Extrait de page
Si, selon une étude YouGov, l’achat de CD n’occupe quasiment plus que les baby boomers et la génération X (soit les plus de 40 ans), le streaming, lui, n’a finalement ni âge, ni couleur musicale. Christophe Pirenne :  » Il est difficile de faire des généralités au sujet du streaming, mais ce qu’on sait pour sûr, c’est que pour les moins de 25 ans, le fait d’acheter un CD est un mystère absolu, surtout quand l’abonnement streaming est payé par les parents. Pour les mélomanes de plus de 30 ans, il est convenu que la consommation de musique est mixte : à la fois physique et digitale.  »

Nico, fan de metal depuis 1993 :  » Le dernier Tool, je l’ai écouté en ligne sur YouTube. J’ai été déçu. Et je n’avais de toute manière pas envie de dépenser 80 euros dans un gadget. J’utilise un peu Spotify, mais pas énormément, je n’ai pas d’abonnement. Ça viendra peut-être, mais je ne suis pas encore totalement convaincu. Quitte à dépenser de l’argent pour de la musique, je préfère acheter un CD dont je sais qu’il me plaît et aller à des concerts.  »

Matériel source
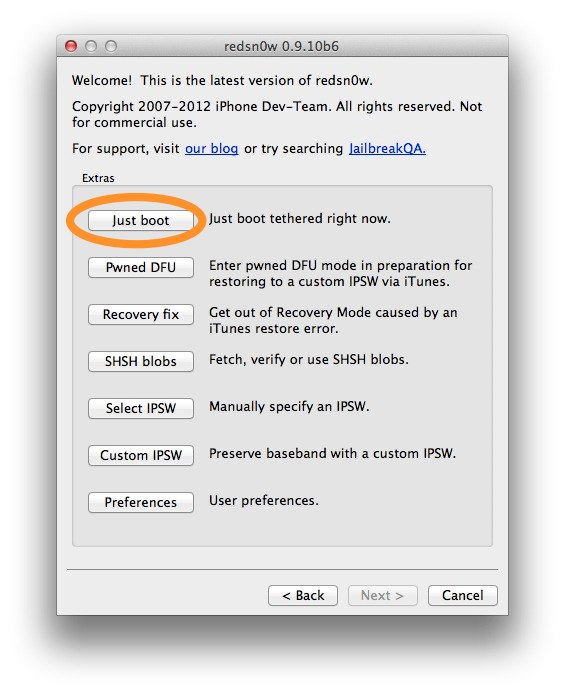Click the 'Just boot tethered right now' description
Screen dimensions: 565x694
(x=300, y=219)
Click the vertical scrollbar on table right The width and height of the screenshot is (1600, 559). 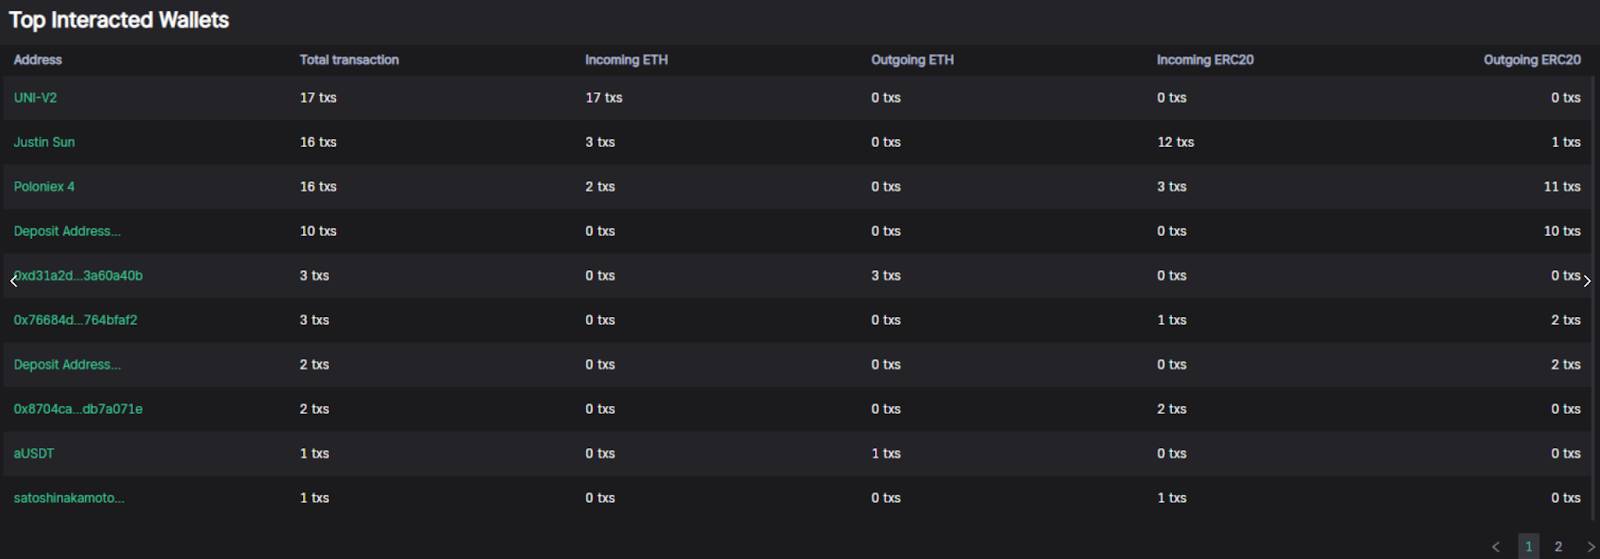point(1594,282)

Consigne
Prolongez le texte sur le streaming et l'achat de CD en reprenant juste après sa dernière phrase. Ce matériel ne joue aucun rôle dans l'exercice.

Réponse proposée
Derrière cette déclaration laconique se cache pourtant une information de premier plan. Le metallhead, même désabusé, prend le package intégral du mélomane : il achète des disques, écoute en ligne, va aux concerts, achète des tee-shirts et des goodies et répond toujours présent . Le metallhead est une mine d’or pour l’industrie musicale. Et cette mine d’or est basée sur un concept antique, celui de la passion jamais démentie pour un groupe et un genre musical. Un genre qui, en prime, est devenu global.

Sur les sept continents

Autre information tirée des big data des services de streaming : alors que ceux-ci sont de plus en plus utilisés à travers le monde, la plateforme de distribution digitale TuneCore note qu’un genre en particulier est de plus en plus écouté : le heavy metal. Cela signifie qu’Angèle a beau être reine en Francophonie et Taylor Swift mener la danse dans le monde occidental, on aura plus de chances de tomber sur un fan de Metallica à Lima, Marrakech ou Istanbul – ce n’est sans doute pas un hasard si Metallica est le seul artiste à ce jour à s’être produit sur les sept continents (dont l’Antarctique).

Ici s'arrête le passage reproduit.